HybridCodec Improves Speech LLMs with Discrete and Continuous Audio

Artem Ploujnikov, Francesco Verdini, Samir Sadok, Mirco Ravanelli· June 29, 2026 View original

Summary

This paper proposes HybridCodec, a novel approach that combines temporally compressed discrete tokens with dimensionality-reduced continuous residuals to address information loss in discrete audio representations for speech language models. This framework significantly improves speaker characteristic retention while reducing autoregressive steps.

Discrete audio representations have become popular for integrating audio capabilities into Large Language Models (LLMs) and building multimodal text-audio systems. However, a significant drawback is the performance degradation observed in various downstream tasks due to the inherent information loss during the discretization process. To overcome this, researchers introduce HybridCodec, a new framework that models both discrete and continuous representations of speech. It combines temporally compressed discrete tokens with dimensionality-reduced continuous residuals. The core of this approach is a hybridized discrete-continuous focal modulation codec and a hybrid Transformer architecture. This architecture performs autoregressive inference in the discrete domain, complemented by non-autoregressive prediction and continuous residual upsampling. Experimental results demonstrate that HybridCodec substantially improves the retention of speaker characteristics compared to discrete-only methods, while also efficiently reducing the number of necessary autoregressive steps, leading to more efficient and higher-fidelity speech language models.

Why it matters

Professionals developing speech-enabled AI systems can achieve higher fidelity and more efficient speech language models by leveraging a hybrid approach that preserves critical audio information often lost in discrete-only methods.

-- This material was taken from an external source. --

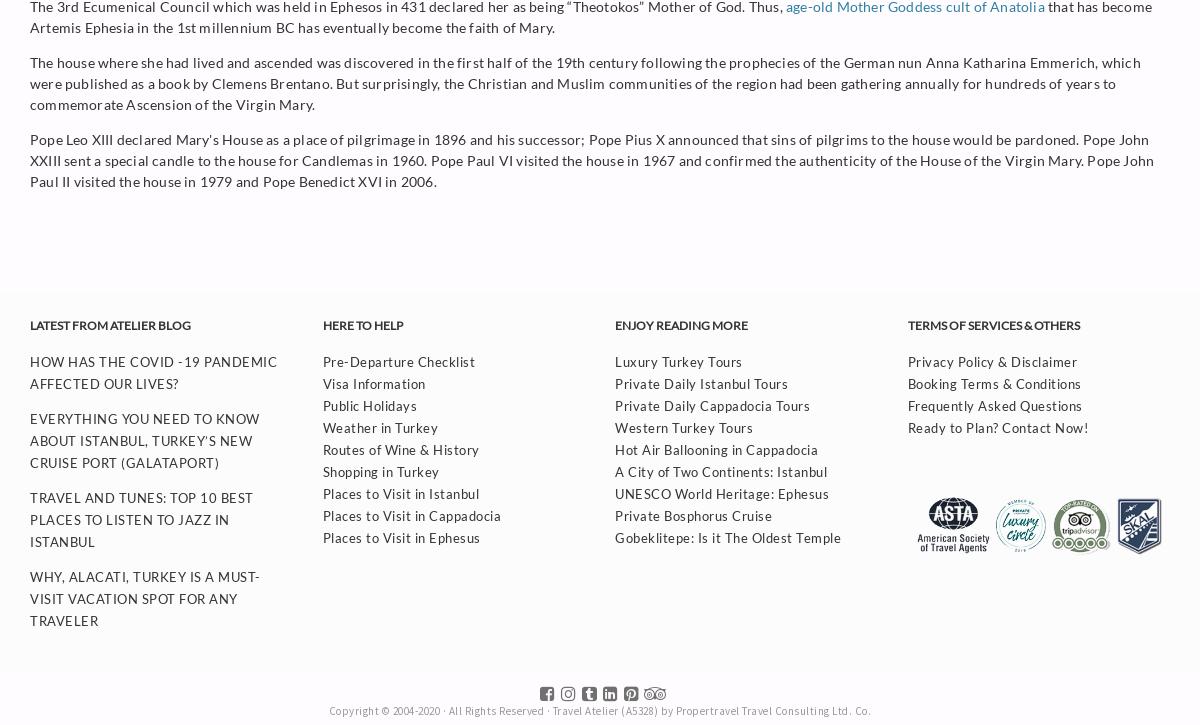  What do you see at coordinates (701, 382) in the screenshot?
I see `'Private Daily Istanbul Tours'` at bounding box center [701, 382].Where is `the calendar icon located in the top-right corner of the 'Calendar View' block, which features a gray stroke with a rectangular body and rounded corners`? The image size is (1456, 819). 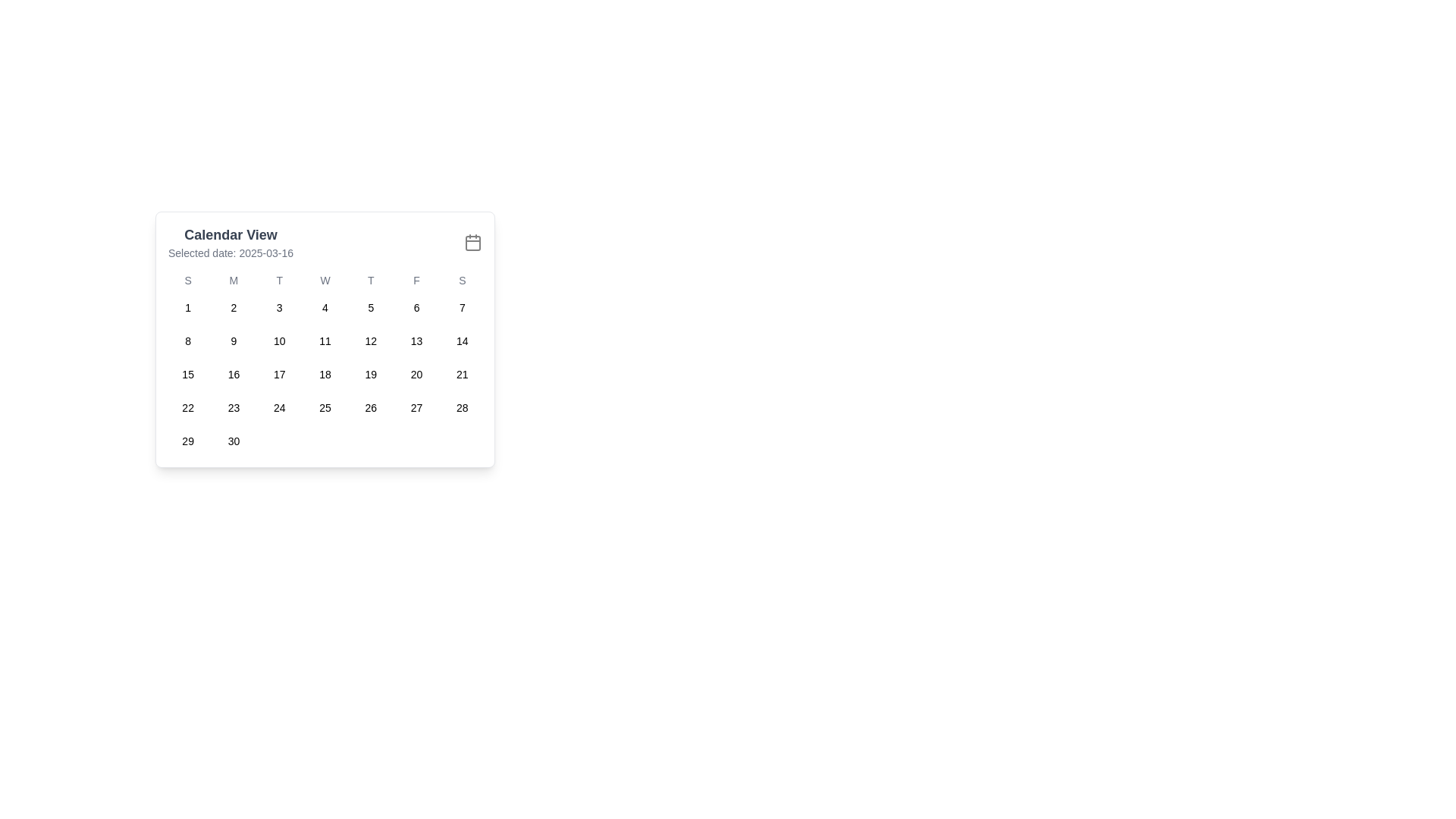 the calendar icon located in the top-right corner of the 'Calendar View' block, which features a gray stroke with a rectangular body and rounded corners is located at coordinates (472, 242).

How to implement this in your domain

  1. 1Investigate HybridCodec's architecture for building more robust and expressive speech language models.
  2. 2Explore combining discrete audio tokens with continuous residuals in your audio processing pipelines.
  3. 3Evaluate the trade-offs between information retention and computational efficiency for different codec designs.
  4. 4Benchmark HybridCodec against discrete-only methods to assess improvements in speaker characteristic retention and inference speed.

Who benefits

AI DevelopmentTelecommunicationsMedia & EntertainmentCustomer ServiceEdTech

Key takeaways

  • Discrete audio representations for LLMs often suffer from information loss, degrading performance.
  • HybridCodec combines discrete tokens with continuous residuals to mitigate this issue.
  • The hybrid architecture improves speaker characteristic retention and reduces autoregressive steps.
  • This leads to more efficient and higher-fidelity speech language models.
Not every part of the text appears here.